Jun 21, 2023
Ever since I started using Matrix, I always wondered what would happen if a
Matrix homeserver got deleted and then recreated, without any data on the
database. Would the federated servers complain a lot about it? Would federated
rooms work once the server was recreated and started federating again? I
never had the chance or time to properly investigate this.
Well, that is until the hardware node that hosted my Matrix database died.
How did it come to this?
I’ve been renting a dedicated server from online.net since 2016, using their
cheapest offering. I then spun up multiple KVM based virtual machines via
Terraform for my various usecases, while having everything defined as
Infrastructure as Code in a git repo. This is documented in an older post of
mine alongside my IaC repo. You should check them out ;)
I had setup two VMs for Matrix. One was hosting Element-web and the Synapse
Python implementation, and the other one was hosting the Postgres
database. Everything was defined as code via Ansible and, specifically, via the
DebOps collection of roles.
Initially, everything was backed up one way or another. However, over time, the
Matrix server and its database ended up taking more space than I had planed, so
I made two decisions.
- I stopped backing up the local media files uploaded by the users of my
homeserver. - I setup a replica for the database in a different hardware host in Hetzner
and, at the same time, stopped taking weekly snapshot of the database.
I know that replication isn’t a backup. I’ve setup both wal-e and later wal-g in
my profesional career as proper Postgres point-in-time-recovery backups, but
this was something I wasn’t willing to do yet for my Matrix setup. At least, not
until I had an object storage solution (like min.io) running at home.

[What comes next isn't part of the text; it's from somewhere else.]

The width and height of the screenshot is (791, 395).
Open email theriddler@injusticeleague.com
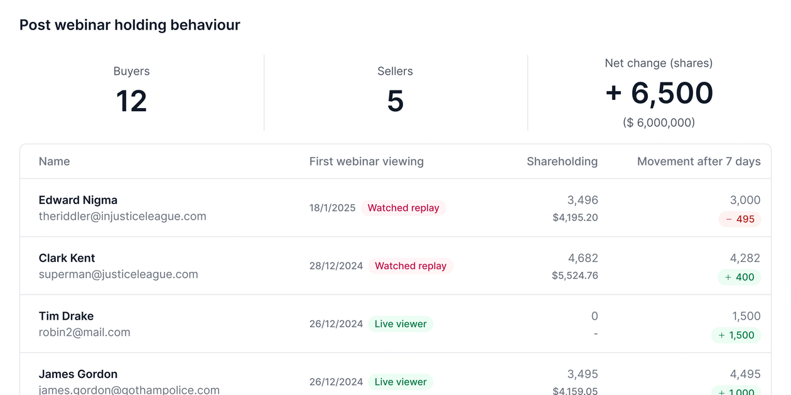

Eventually, the Hetzner server became too old to keep paying for it, and I
upgraded to a newer one, but never setup the replication again. It was always in
the back of my mind, but I never got around to it because other things in life
took priority.
At the end of the day, the Matrix server was only used by me, family, friends
and maybe friends-of-friends. In the extreme case that there was data loss, they
would be understanding. I was running this for fun after all, it wasn’t used
professionally in any way.
Server goes boom
One fine evening, the hardware server and the VMs simply stopped responding to
network packets. This wasn’t unheard of, during the last ~7 years I remember two
times that something happened to the datacenter and the server had lost
conectivity, so I figured it was something similar. After 30 minutes of not
seing an update on the status page of online.net, I tried rebooting the server
via their hardware management interface. I got back an error, so I opened a
support ticket with them.
Within a couple of minutes they had replied and the verdict was in. The server
experienced a hardware failure, but the SSD was fine. However, they informed me
they wouldn’t be able to perform any operations on it, because the server chasis
was shared with other customers and getting access to the disk meant they would
have to power off all the servers in the rack. Initially this sounded a bit
weird to me, it was a dedicated server after all. However, thinking more about
it and having seen how compact and custom the DCs